**What you should do**: Could you output the entire listing without altering anything?

**The data**:
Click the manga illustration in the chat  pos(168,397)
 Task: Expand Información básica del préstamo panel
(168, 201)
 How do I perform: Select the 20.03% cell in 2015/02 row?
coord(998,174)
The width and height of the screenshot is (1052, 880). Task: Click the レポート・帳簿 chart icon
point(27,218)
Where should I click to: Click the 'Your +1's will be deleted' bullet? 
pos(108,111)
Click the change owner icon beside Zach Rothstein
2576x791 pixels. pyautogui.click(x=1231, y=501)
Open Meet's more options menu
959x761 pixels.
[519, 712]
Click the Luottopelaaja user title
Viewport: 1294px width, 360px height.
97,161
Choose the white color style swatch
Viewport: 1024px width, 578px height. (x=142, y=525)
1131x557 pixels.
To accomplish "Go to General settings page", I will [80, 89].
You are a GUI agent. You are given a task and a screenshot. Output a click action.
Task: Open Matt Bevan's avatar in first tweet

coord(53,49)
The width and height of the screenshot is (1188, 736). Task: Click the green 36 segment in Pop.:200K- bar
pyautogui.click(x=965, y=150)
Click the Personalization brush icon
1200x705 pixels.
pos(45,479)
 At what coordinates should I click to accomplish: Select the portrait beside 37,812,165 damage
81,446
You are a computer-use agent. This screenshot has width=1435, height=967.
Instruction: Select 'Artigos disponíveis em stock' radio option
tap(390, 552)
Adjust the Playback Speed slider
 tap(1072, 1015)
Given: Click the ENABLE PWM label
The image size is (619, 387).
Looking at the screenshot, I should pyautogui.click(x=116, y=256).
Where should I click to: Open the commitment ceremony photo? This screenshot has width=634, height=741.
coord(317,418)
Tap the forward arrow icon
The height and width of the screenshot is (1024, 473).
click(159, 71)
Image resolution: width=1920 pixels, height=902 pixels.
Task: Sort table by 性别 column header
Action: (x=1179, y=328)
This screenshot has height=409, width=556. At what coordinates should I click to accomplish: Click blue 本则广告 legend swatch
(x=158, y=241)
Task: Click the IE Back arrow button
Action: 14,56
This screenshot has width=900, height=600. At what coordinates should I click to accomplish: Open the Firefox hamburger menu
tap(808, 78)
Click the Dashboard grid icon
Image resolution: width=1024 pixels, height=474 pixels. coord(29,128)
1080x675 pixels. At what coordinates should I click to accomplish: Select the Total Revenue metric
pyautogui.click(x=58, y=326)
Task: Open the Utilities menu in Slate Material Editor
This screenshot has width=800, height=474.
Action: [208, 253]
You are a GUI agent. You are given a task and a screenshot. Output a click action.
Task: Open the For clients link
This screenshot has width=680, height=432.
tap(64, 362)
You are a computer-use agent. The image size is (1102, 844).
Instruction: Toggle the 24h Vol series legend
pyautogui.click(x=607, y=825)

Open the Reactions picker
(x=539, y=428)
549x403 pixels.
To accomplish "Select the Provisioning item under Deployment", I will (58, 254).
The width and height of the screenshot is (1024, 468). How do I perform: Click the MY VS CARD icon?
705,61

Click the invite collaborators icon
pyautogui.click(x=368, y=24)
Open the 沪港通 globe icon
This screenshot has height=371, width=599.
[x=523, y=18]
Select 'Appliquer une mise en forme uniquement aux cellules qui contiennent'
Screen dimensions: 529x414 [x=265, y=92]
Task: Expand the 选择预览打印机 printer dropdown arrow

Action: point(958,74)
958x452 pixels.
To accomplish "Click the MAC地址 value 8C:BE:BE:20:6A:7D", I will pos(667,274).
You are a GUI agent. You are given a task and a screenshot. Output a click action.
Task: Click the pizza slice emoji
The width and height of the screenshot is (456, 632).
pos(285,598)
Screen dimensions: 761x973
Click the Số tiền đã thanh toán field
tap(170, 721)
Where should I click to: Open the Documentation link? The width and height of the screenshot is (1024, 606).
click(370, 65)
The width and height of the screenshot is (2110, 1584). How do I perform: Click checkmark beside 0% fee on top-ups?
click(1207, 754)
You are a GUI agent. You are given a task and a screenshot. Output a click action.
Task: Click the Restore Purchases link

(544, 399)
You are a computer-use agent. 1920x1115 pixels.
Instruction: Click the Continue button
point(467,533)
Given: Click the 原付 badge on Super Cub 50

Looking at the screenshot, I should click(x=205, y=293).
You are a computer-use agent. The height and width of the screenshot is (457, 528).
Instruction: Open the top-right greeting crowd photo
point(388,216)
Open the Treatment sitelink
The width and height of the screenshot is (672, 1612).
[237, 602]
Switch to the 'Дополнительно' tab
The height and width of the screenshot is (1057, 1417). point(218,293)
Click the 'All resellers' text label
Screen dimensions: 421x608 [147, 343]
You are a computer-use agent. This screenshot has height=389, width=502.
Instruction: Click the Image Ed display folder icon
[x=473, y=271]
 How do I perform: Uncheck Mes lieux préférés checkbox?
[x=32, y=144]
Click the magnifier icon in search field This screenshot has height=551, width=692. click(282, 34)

**Result of the task**:
Click the manga illustration in the chat  pos(168,397)
 Task: Expand Información básica del préstamo panel
(168, 201)
 How do I perform: Select the 20.03% cell in 2015/02 row?
coord(998,174)
The width and height of the screenshot is (1052, 880). Task: Click the レポート・帳簿 chart icon
point(27,218)
Where should I click to: Click the 'Your +1's will be deleted' bullet? 
pos(108,111)
Click the change owner icon beside Zach Rothstein
2576x791 pixels. pyautogui.click(x=1231, y=501)
Open Meet's more options menu
959x761 pixels.
[519, 712]
Click the Luottopelaaja user title
Viewport: 1294px width, 360px height.
97,161
Choose the white color style swatch
Viewport: 1024px width, 578px height. (x=142, y=525)
1131x557 pixels.
To accomplish "Go to General settings page", I will [80, 89].
You are a GUI agent. You are given a task and a screenshot. Output a click action.
Task: Open Matt Bevan's avatar in first tweet

coord(53,49)
The width and height of the screenshot is (1188, 736). Task: Click the green 36 segment in Pop.:200K- bar
pyautogui.click(x=965, y=150)
Click the Personalization brush icon
1200x705 pixels.
pos(45,479)
 At what coordinates should I click to accomplish: Select the portrait beside 37,812,165 damage
81,446
You are a computer-use agent. This screenshot has width=1435, height=967.
Instruction: Select 'Artigos disponíveis em stock' radio option
tap(390, 552)
Adjust the Playback Speed slider
 tap(1072, 1015)
Given: Click the ENABLE PWM label
The image size is (619, 387).
Looking at the screenshot, I should pyautogui.click(x=116, y=256).
Where should I click to: Open the commitment ceremony photo? This screenshot has width=634, height=741.
coord(317,418)
Tap the forward arrow icon
The height and width of the screenshot is (1024, 473).
click(159, 71)
Image resolution: width=1920 pixels, height=902 pixels.
Task: Sort table by 性别 column header
Action: (x=1179, y=328)
This screenshot has height=409, width=556. At what coordinates should I click to accomplish: Click blue 本则广告 legend swatch
(x=158, y=241)
Task: Click the IE Back arrow button
Action: 14,56
This screenshot has width=900, height=600. At what coordinates should I click to accomplish: Open the Firefox hamburger menu
tap(808, 78)
Click the Dashboard grid icon
Image resolution: width=1024 pixels, height=474 pixels. coord(29,128)
1080x675 pixels. At what coordinates should I click to accomplish: Select the Total Revenue metric
pyautogui.click(x=58, y=326)
Task: Open the Utilities menu in Slate Material Editor
This screenshot has width=800, height=474.
Action: [208, 253]
You are a GUI agent. You are given a task and a screenshot. Output a click action.
Task: Open the For clients link
This screenshot has width=680, height=432.
tap(64, 362)
You are a computer-use agent. The image size is (1102, 844).
Instruction: Toggle the 24h Vol series legend
pyautogui.click(x=607, y=825)

Open the Reactions picker
(x=539, y=428)
549x403 pixels.
To accomplish "Select the Provisioning item under Deployment", I will (58, 254).
The width and height of the screenshot is (1024, 468). How do I perform: Click the MY VS CARD icon?
705,61

Click the invite collaborators icon
pyautogui.click(x=368, y=24)
Open the 沪港通 globe icon
This screenshot has height=371, width=599.
[x=523, y=18]
Select 'Appliquer une mise en forme uniquement aux cellules qui contiennent'
Screen dimensions: 529x414 [x=265, y=92]
Task: Expand the 选择预览打印机 printer dropdown arrow

Action: point(958,74)
958x452 pixels.
To accomplish "Click the MAC地址 value 8C:BE:BE:20:6A:7D", I will pos(667,274).
You are a GUI agent. You are given a task and a screenshot. Output a click action.
Task: Click the pizza slice emoji
The width and height of the screenshot is (456, 632).
pos(285,598)
Screen dimensions: 761x973
Click the Số tiền đã thanh toán field
tap(170, 721)
Where should I click to: Open the Documentation link? The width and height of the screenshot is (1024, 606).
click(370, 65)
The width and height of the screenshot is (2110, 1584). How do I perform: Click checkmark beside 0% fee on top-ups?
click(1207, 754)
You are a GUI agent. You are given a task and a screenshot. Output a click action.
Task: Click the Restore Purchases link

(544, 399)
You are a computer-use agent. 1920x1115 pixels.
Instruction: Click the Continue button
point(467,533)
Given: Click the 原付 badge on Super Cub 50

Looking at the screenshot, I should click(x=205, y=293).
You are a computer-use agent. The height and width of the screenshot is (457, 528).
Instruction: Open the top-right greeting crowd photo
point(388,216)
Open the Treatment sitelink
The width and height of the screenshot is (672, 1612).
[237, 602]
Switch to the 'Дополнительно' tab
The height and width of the screenshot is (1057, 1417). point(218,293)
Click the 'All resellers' text label
Screen dimensions: 421x608 [147, 343]
You are a computer-use agent. This screenshot has height=389, width=502.
Instruction: Click the Image Ed display folder icon
[x=473, y=271]
 How do I perform: Uncheck Mes lieux préférés checkbox?
[x=32, y=144]
Click the magnifier icon in search field This screenshot has height=551, width=692. click(282, 34)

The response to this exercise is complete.